Canto de Página

Doutor Matuto



Pedro Moreira
Pedro Moreira
Professor de Português, revisor, consultor,
autor dos livros “Casos & Coisas
do Pará Antigo”, “Cronicontos”
e “O Pássaro e a Dona & Outros Textos”.
Meu cunhado José Luís, como bom pescador, tem um balaio de histórias para contar. A maioria vem temperada com aquelas fantasias e exageros tão do agrado da categoria. Uma delas, verídica, envolve a figura de um seu amigo, engenheiro carioca, radicado em Belo Horizonte, e que se apaixonara por pescarias lá pelas bandas do rio Pará. Conta José Luís que, na primeira experiência, o engenheiro manifestou perfeita ignorância em relação aos hábitos rurais mineiros. Já na estrada, a caminho do rancho onde se hospedariam, sugeriu aos colegas de passeio:

– Lá na roça, vamos conversar “tudo errado” com os caboclos, heim? Eles vão ficar nossos fãs...

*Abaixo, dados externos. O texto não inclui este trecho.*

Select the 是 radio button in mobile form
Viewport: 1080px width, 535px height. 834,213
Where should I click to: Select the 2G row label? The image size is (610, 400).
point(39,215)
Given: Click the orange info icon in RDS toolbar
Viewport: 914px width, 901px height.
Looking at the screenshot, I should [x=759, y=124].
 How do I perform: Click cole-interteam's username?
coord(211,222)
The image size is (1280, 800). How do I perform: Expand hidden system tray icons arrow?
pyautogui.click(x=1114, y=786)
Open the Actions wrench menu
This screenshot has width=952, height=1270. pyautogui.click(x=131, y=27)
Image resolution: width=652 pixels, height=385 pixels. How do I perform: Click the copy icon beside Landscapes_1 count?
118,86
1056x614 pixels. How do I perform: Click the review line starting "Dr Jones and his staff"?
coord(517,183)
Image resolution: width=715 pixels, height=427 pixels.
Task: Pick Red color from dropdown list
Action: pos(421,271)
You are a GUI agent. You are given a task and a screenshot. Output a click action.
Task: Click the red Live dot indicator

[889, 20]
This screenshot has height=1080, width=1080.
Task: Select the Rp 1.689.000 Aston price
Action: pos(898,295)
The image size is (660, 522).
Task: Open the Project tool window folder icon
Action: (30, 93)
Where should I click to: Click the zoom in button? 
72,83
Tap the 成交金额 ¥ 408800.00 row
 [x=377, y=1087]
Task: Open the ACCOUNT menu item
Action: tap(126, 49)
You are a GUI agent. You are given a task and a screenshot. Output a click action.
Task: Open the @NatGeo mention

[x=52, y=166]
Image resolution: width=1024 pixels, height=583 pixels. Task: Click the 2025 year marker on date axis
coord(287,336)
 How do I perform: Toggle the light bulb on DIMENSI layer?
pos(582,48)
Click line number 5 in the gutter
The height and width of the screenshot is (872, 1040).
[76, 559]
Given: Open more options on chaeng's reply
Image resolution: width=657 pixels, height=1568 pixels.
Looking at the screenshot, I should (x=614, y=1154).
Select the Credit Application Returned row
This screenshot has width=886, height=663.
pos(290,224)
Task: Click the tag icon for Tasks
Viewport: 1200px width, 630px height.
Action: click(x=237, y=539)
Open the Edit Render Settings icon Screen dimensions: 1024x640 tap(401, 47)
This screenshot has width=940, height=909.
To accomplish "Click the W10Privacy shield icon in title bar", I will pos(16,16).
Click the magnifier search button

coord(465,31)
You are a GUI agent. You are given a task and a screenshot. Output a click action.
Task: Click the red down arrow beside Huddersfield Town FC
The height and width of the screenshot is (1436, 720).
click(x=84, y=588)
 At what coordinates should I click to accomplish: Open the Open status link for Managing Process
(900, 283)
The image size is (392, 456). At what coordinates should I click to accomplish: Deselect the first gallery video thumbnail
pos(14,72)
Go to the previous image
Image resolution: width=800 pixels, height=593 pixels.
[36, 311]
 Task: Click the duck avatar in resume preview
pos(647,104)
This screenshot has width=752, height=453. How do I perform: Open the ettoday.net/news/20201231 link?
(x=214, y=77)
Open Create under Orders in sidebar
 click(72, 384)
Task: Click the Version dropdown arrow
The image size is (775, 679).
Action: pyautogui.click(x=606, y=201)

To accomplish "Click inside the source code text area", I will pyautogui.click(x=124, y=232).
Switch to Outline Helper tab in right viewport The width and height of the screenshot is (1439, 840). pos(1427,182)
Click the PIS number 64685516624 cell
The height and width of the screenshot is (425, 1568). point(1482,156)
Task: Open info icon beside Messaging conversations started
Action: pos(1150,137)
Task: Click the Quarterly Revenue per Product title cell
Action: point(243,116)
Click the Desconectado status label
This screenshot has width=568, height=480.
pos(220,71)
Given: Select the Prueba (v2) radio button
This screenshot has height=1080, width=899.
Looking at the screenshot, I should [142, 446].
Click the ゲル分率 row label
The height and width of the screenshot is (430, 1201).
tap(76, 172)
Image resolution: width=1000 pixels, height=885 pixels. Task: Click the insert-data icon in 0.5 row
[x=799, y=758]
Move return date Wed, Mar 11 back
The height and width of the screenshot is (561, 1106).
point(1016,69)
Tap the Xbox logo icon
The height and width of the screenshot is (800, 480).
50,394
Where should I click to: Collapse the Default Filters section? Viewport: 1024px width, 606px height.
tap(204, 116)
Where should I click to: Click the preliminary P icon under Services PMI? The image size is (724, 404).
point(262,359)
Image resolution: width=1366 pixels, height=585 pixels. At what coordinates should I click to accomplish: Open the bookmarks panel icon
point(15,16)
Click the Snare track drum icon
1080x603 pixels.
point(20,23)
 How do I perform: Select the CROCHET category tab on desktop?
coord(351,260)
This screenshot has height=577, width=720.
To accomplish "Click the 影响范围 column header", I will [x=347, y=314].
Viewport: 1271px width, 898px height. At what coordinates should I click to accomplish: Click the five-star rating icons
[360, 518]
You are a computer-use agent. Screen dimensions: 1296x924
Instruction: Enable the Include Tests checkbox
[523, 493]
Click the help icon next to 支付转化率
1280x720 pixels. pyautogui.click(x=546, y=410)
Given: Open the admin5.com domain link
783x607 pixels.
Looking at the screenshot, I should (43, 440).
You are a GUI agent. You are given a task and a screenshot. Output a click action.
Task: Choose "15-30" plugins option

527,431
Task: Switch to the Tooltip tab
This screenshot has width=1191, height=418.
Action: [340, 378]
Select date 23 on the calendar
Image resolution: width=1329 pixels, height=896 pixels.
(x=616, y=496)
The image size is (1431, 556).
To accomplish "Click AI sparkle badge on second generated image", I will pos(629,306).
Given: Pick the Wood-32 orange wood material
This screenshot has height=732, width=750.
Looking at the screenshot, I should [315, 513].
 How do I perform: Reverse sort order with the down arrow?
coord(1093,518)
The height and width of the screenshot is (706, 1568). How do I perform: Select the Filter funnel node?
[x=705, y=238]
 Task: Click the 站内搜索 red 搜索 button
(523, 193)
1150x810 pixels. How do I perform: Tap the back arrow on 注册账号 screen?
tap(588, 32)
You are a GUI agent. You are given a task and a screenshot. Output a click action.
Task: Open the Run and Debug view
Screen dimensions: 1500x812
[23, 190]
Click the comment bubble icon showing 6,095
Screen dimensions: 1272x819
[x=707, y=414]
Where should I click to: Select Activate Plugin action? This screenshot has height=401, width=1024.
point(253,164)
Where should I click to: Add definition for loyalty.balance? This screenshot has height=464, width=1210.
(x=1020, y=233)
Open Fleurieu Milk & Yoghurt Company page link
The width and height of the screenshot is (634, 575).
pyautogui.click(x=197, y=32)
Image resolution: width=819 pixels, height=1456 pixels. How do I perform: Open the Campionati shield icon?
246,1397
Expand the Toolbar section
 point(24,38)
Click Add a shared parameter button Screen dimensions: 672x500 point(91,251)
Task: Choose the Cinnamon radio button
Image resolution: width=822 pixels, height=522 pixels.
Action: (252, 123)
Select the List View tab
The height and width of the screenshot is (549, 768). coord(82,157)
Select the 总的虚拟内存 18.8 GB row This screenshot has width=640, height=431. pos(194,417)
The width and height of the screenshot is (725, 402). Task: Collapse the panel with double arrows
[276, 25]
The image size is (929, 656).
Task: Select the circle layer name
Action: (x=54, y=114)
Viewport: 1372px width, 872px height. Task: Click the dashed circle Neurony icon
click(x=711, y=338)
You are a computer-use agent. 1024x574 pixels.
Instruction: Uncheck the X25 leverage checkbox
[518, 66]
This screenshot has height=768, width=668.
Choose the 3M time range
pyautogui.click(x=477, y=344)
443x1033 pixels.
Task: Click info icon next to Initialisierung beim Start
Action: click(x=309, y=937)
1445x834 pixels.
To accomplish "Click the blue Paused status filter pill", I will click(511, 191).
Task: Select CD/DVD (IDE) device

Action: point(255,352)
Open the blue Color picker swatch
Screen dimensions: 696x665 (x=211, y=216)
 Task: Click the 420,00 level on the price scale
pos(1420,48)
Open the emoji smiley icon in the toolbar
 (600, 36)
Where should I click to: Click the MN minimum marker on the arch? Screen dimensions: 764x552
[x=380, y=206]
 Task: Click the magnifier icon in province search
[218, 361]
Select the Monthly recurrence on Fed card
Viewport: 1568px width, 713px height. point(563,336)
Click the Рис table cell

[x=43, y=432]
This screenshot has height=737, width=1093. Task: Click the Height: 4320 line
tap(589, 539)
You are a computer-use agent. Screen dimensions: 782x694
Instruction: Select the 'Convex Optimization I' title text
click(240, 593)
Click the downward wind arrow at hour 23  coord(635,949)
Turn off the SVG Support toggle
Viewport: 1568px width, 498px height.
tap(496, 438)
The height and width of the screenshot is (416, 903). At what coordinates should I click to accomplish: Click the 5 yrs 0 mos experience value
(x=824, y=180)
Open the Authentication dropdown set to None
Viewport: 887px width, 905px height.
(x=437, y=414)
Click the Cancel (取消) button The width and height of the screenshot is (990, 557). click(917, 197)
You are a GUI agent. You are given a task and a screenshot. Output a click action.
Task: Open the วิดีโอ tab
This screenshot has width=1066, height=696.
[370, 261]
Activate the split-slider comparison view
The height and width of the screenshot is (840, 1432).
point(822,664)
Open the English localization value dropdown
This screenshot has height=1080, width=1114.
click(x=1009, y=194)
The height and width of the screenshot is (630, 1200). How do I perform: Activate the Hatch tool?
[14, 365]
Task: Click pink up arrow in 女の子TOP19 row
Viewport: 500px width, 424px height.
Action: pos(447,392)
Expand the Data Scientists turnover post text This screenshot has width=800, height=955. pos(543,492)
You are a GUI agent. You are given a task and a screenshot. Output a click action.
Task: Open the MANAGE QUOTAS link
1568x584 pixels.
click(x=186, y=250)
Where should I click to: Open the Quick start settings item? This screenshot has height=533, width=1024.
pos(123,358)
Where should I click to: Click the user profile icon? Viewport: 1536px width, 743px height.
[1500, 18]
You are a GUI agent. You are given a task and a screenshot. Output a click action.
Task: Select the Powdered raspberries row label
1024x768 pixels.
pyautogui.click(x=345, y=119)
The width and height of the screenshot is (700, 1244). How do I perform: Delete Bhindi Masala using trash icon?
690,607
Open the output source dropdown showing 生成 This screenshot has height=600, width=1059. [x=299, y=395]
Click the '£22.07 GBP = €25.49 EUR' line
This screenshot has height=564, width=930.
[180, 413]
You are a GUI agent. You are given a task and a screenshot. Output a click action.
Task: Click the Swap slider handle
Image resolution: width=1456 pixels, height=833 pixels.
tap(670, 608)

A bem da verdade, o doutor Jorge estava usando de um conceito politicamente incorreto. Afinal, um cidadão de poucas letras não tem como “errar no português” na medida em que utilizar sua linguagem, própria de seu nível cultural. Lógico, não?

Sabendo disso, a maioria discordou da tese do carioca espevitado. Mas ele insistiu em que “falaria errado” com os matutos. E pronto. Chegando à Ponte do Rio Pará, deixaram a caminhonete à sombra de um bambual e se dirigiram à casa próxima, onde morava “seu” Honório, tradicional tomador de conta dos carros que ali aportavam.

Curtido de sol, olhos pequenos e inteligentes, bigodinho aparado a navalha, chapéu bem encaixado na cabeça grisalha, ele os recepcionou com o acolhimento próprio dos matutos:

– Bom-dia pra todo mundo! Oi, Zé, hoje ucê vai só merguiá os anzó ou vai arrancá uns pixinho no jeito?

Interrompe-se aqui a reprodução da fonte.